## SOURCE EXTRACT
[start]
# What is the difference between x[:]=y and x=y[:]?

alister alister.ware at ntlworld.com
Wed Apr 12 04:33:13 EDT 2017

On Wed, 12 Apr 2017 01:08:07 -0700, jfong wrote:

> I have a list of list and like to expand each "list element" by
> appending a 1 and a 0 to it. For example, from "lr = [[1], [0]]" expand
> to "lr = [[1,1], [0,1], [1,0], [0,0]]".
>
> The following won't work:
>
> Python 3.4.4 (v3.4.4:737efcadf5a6, Dec 20 2015, 19:28:18) [MSC v.1600 32
>>>> lr = [[1], [0]]
>>>> lx = []
>>>> for i in range(len(lr)):
> ...     lx[:] = lr[i]
> ...     lx.append(0)
> ...     lr[i].append(1)
> ...     lr.append(lx)
> ...
>>>> lr
> [[1, 1], [0, 1], [0, 0], [0, 0]]
>>>>
>>>>
> But the following does:
>
>>>> lr = [[1], [0]]
>>>> lx = []
>>>> for i in range(len(lr)):
> ...     lx = lr[i][:]
> ...     lx.append(0)
> ...     lr[i].append(1)
> ...     lr.append(lx)
> ...
[end]
## WHAT THIS TASK INVOLVES
Decide whether each statement below agrees with the post above on x[:]=y and x=y[:], answering yes or no and quoting the words of the post that settle it: (a) The intended result of expanding lr = [[1], [0]] is [[1,1], [0,1], [1,0], [0,0]]. (b) The loop that uses lx[:] = lr[i] yields the intended result. (c) The interpreter session shown runs Python 3.4.4.

## DATASET EXTRACT
[start]
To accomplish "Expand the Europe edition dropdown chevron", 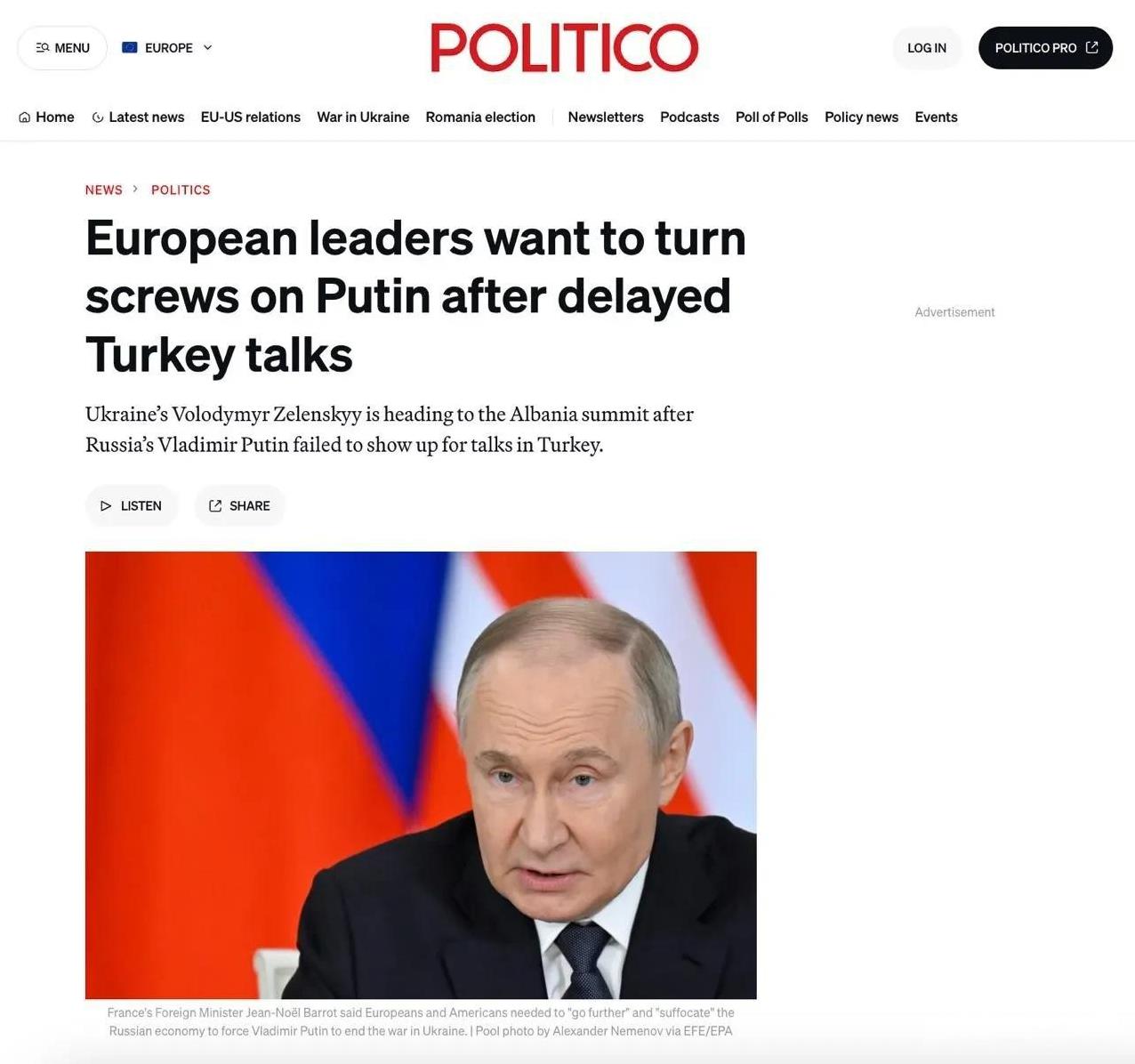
[end]
## EXERCISE SOLUTION
(a) Yes: "expand to "lr = [[1,1], [0,1], [1,0], [0,0]]"."
(b) No: "The following won't work:"
(c) Yes: "Python 3.4.4"